Há cerca de dois anos, enquanto
passeava pela praça Tiradentes, no centro do Rio de Janeiro, o fotógrafo
Roberto Abreu experimentou uma sensação semelhante à que teve quando criança,
na cidade de Muriaé, na Zona da Mata de Minas Gerais. “Eu tenho uma memória da
minha infância, nas décadas de 60 e 70, em que a cidade tinha muitos
prostíbulos, como muitas do interior, e eu tinha um certo encantamento com esses
lugares proibidos. E muitos anos depois me deparei com situação parecida, bem
no centro do Rio de Janeiro”.
A partir deste “insight”, Abreu
começou a fotografar algumas garotas de programa da região, sem saber que o
resultado viria a ser um fotolivro, de 160 páginas, apresentado em uma mostra
no espaço cultural Ateliê da Imagem, no bairro da Urca, ontem à noite.
Conversando e convivendo com 20 mulheres neste período, o contato requereu
cuidados, e nem sempre resultou em imagens.
Ao final, o conteúdo reuniu seis
delas, algumas com idade entre 30 e 40 anos, e outras com mais de 60, revelando
um ambiente pouco conhecido, que foge da marginalidade associada à profissão.
“Elas são super cabreiras na abordagem inicial, então tive que ter uma
aproximação muito cuidadosa, até ganhar a confiança delas. Existe uma máxima na
fotografia que todo retrato é um autorretrato, um retrato seu sobre o fato.
Então, mais do que consentimento delas, precisei transmitir cumplicidade,
inclusive bebi cerveja com elas”, lembra o artista.
“Em nenhum momento eu quis passar
um olhar de piedade, elas não estão lá porque foram excluídas da sociedade.
Durante todo esse processo eu não ouvi nenhuma história trágica, de abuso,
violência ou estupro, todas começaram com isso tendo outro trabalho. Então eu
tento transmitir a imagem como uma profissão qualquer”.

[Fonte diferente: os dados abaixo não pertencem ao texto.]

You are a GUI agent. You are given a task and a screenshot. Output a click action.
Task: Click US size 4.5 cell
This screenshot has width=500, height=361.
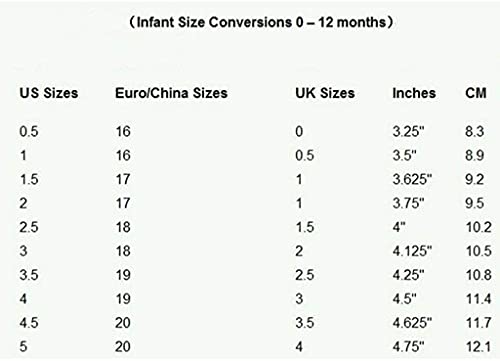point(29,323)
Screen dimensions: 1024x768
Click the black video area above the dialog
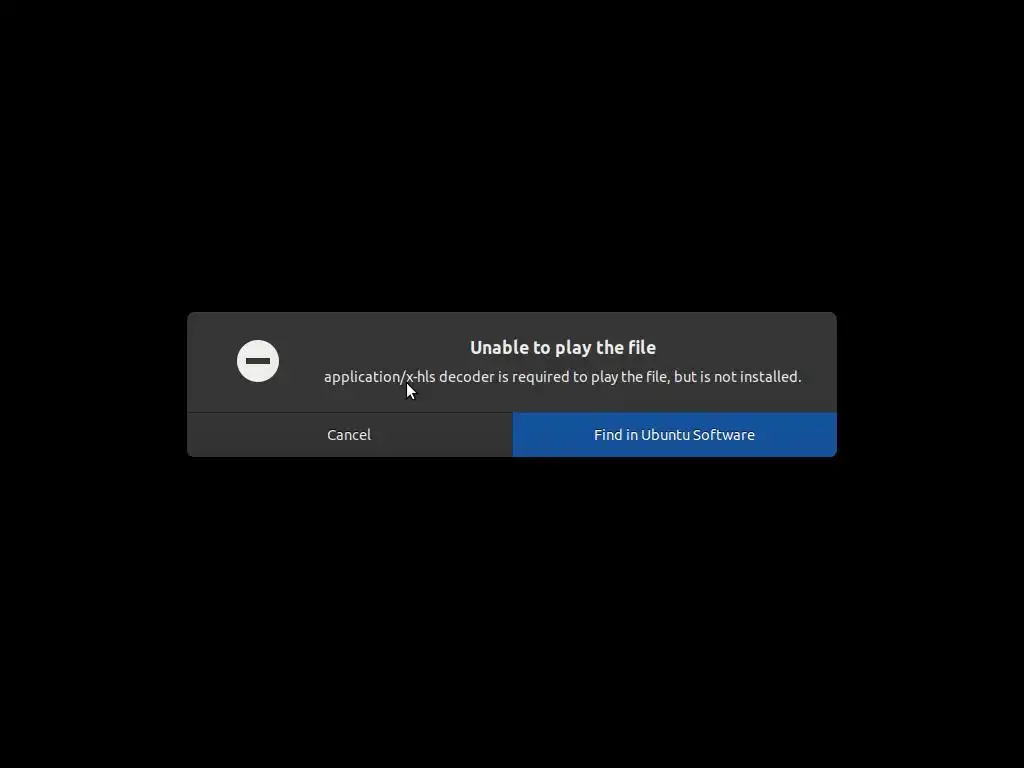(x=512, y=157)
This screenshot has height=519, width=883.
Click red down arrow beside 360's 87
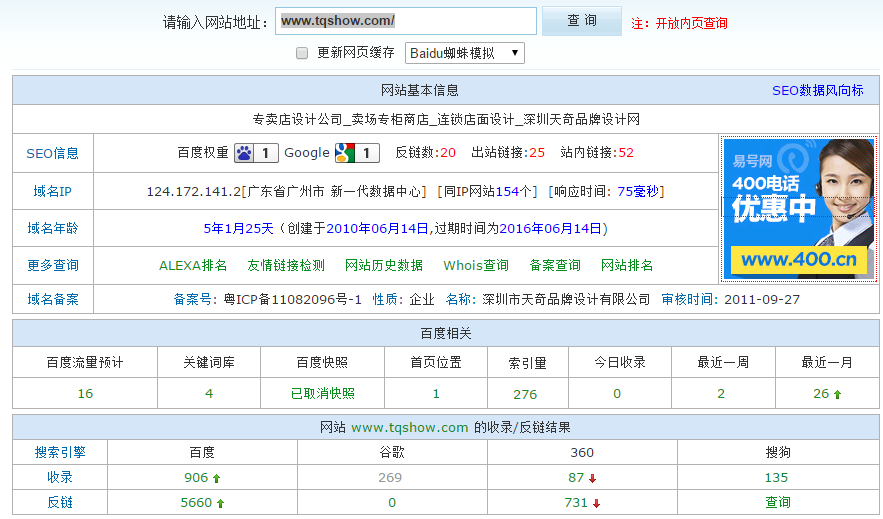point(592,478)
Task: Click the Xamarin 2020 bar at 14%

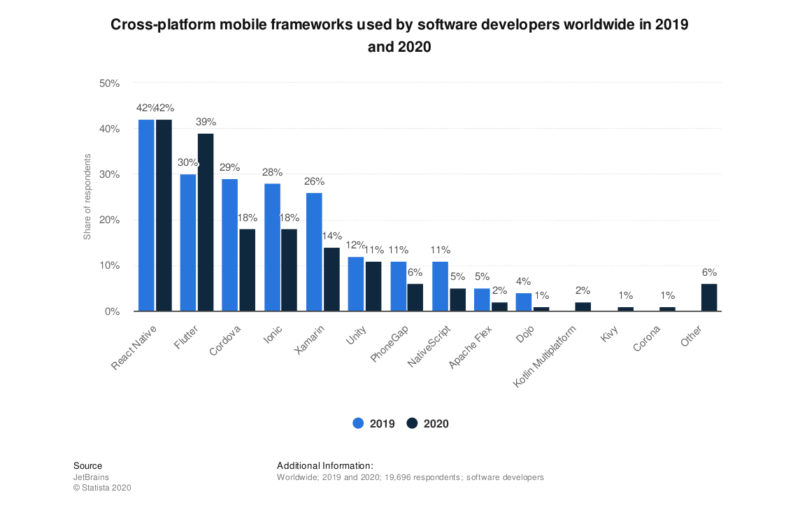Action: 331,279
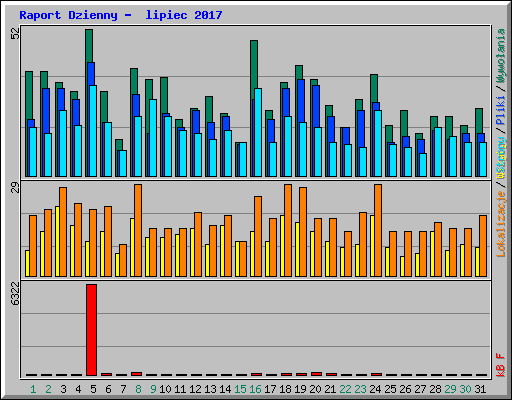
Task: Click the orange bar for day 24
Action: point(378,230)
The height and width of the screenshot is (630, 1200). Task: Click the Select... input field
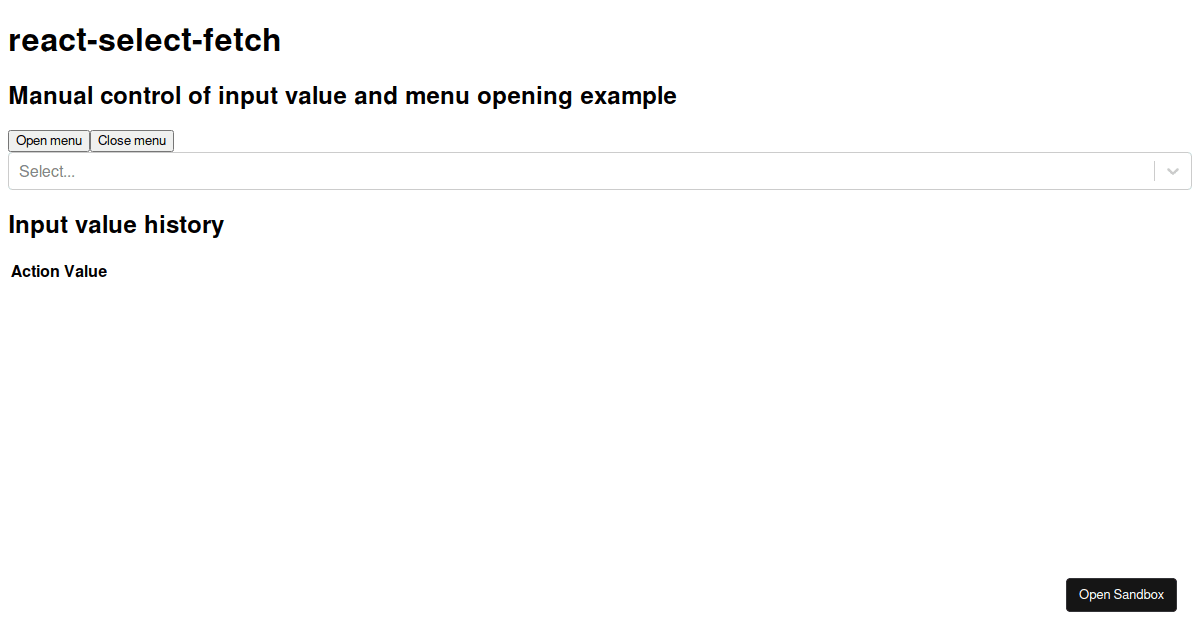[400, 170]
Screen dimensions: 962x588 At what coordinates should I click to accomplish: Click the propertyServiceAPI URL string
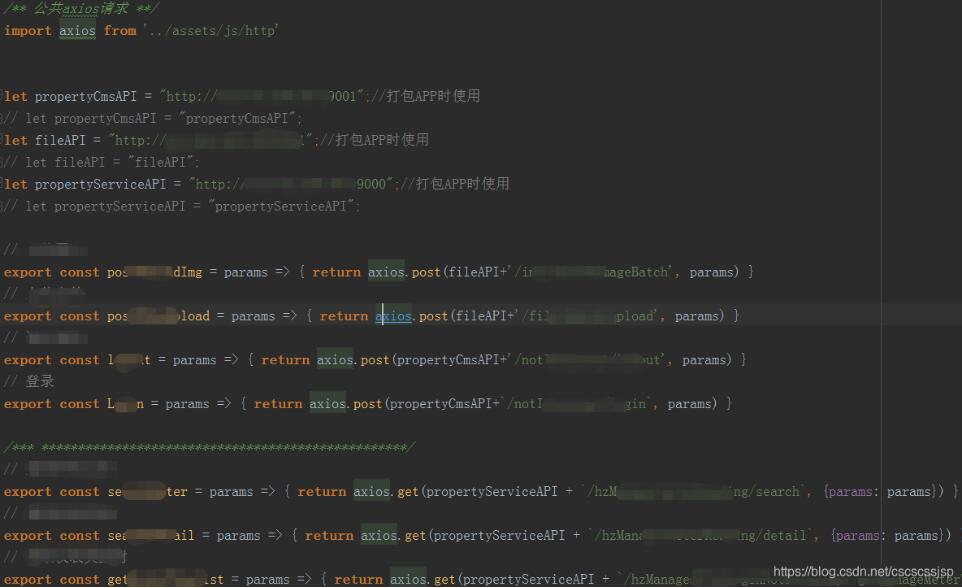coord(270,184)
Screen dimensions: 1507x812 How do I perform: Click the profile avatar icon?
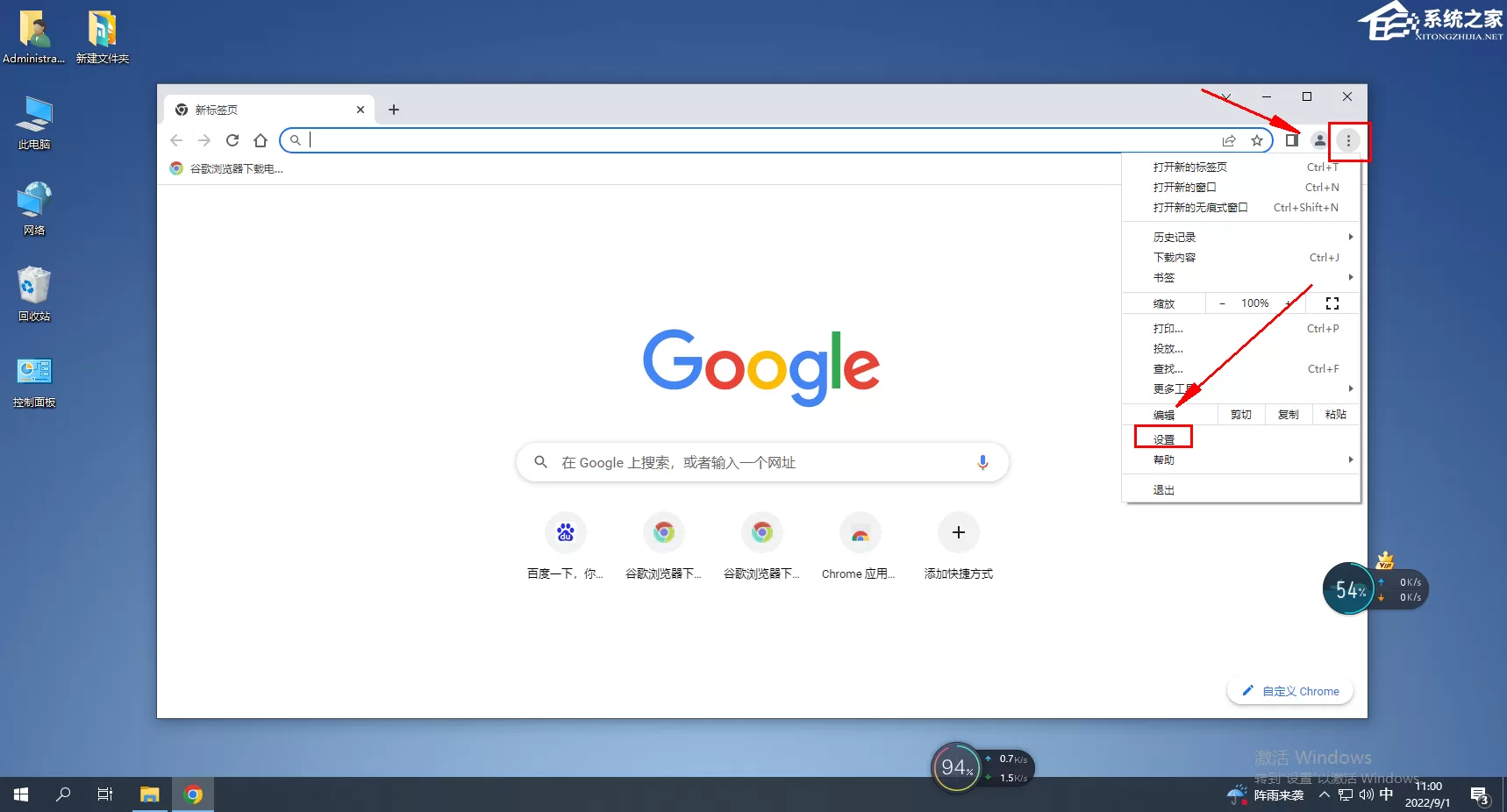pyautogui.click(x=1319, y=140)
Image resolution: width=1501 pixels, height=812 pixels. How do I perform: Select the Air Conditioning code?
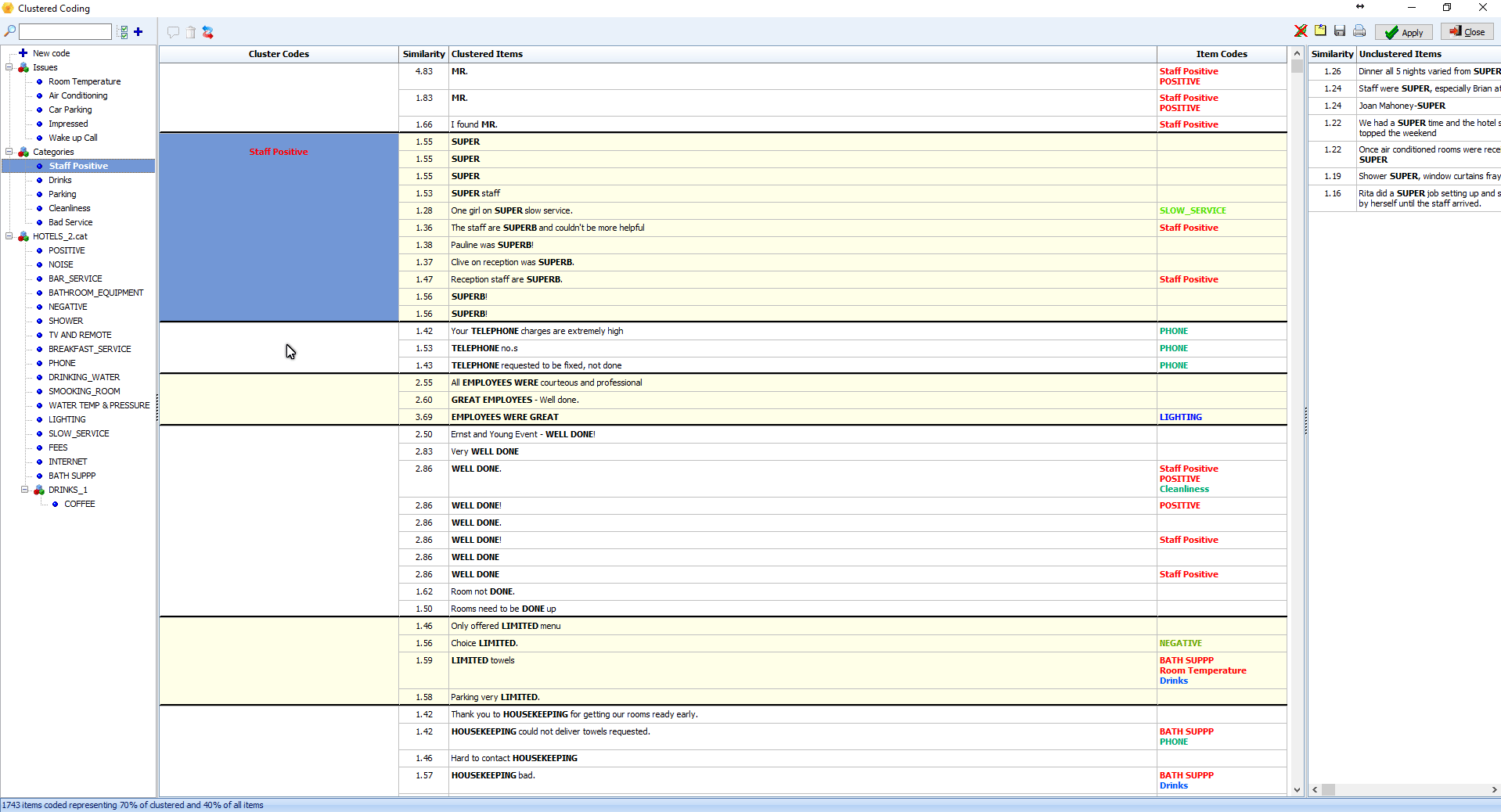78,95
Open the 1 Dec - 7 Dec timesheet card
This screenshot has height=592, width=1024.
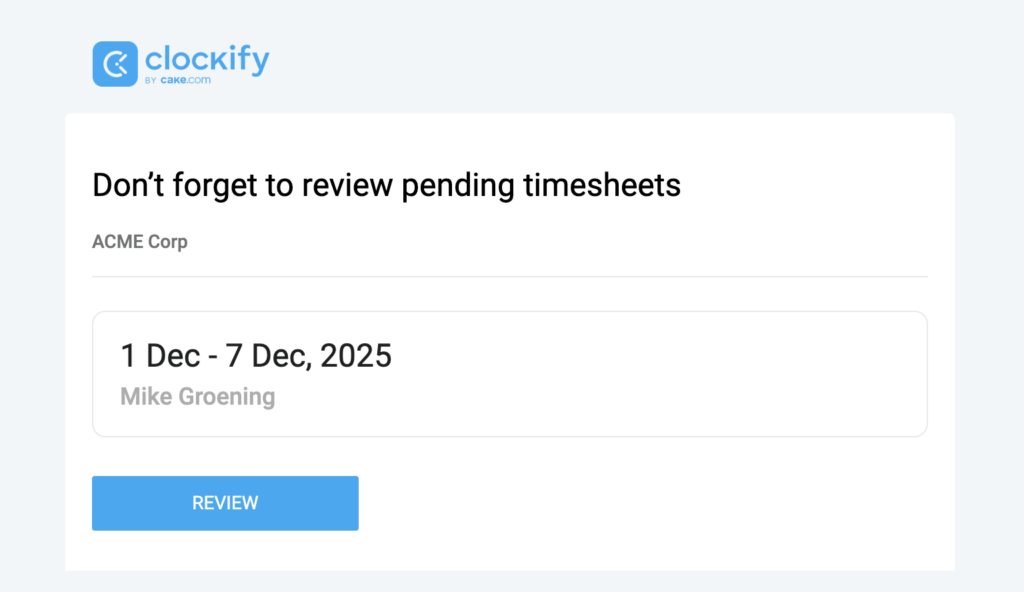509,373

Até por isso, uma das personagens
mais marcantes durante o processo não figura no trabalho final de Roberto
Abreu. “Eu queria muito fotografar uma senhora, muito simpática e risonha, mas
ela não topou participar porque trabalha na casa de uma família há 30 anos, tem
a própria família e independência financeira, não dependia disso pra
sobreviver, mas contou que é uma profissional do sexo por prazer”.
Para conseguir passar tudo isso nas
fotografias, ele contou com um aliado: o ambiente. “Todas as fotos foram
tiradas no hotel onde elas trabalham. E este hotel, em algum período entre os
anos 2000 e 2005, foi todo grafitado. É até engraçado porque é um hotel meio
decadente, mas lindo, com paredes que exalam sensualidade.”
O nome. Foi justamente este
cenário que consolidou o título do fotolivro. “Eu tinha acabado de fotografar
uma das garotas, ela estava se levantando e se vestindo quando vi um grafite
escrito ‘Confere com o original” bem ao lado das pernas dela. Nesse momento, eu
pedi para ela parar, tirei uma foto e, ao mesmo tempo, encontrei o título pro
trabalho, porque acho que tem tudo a ver com a proposta”.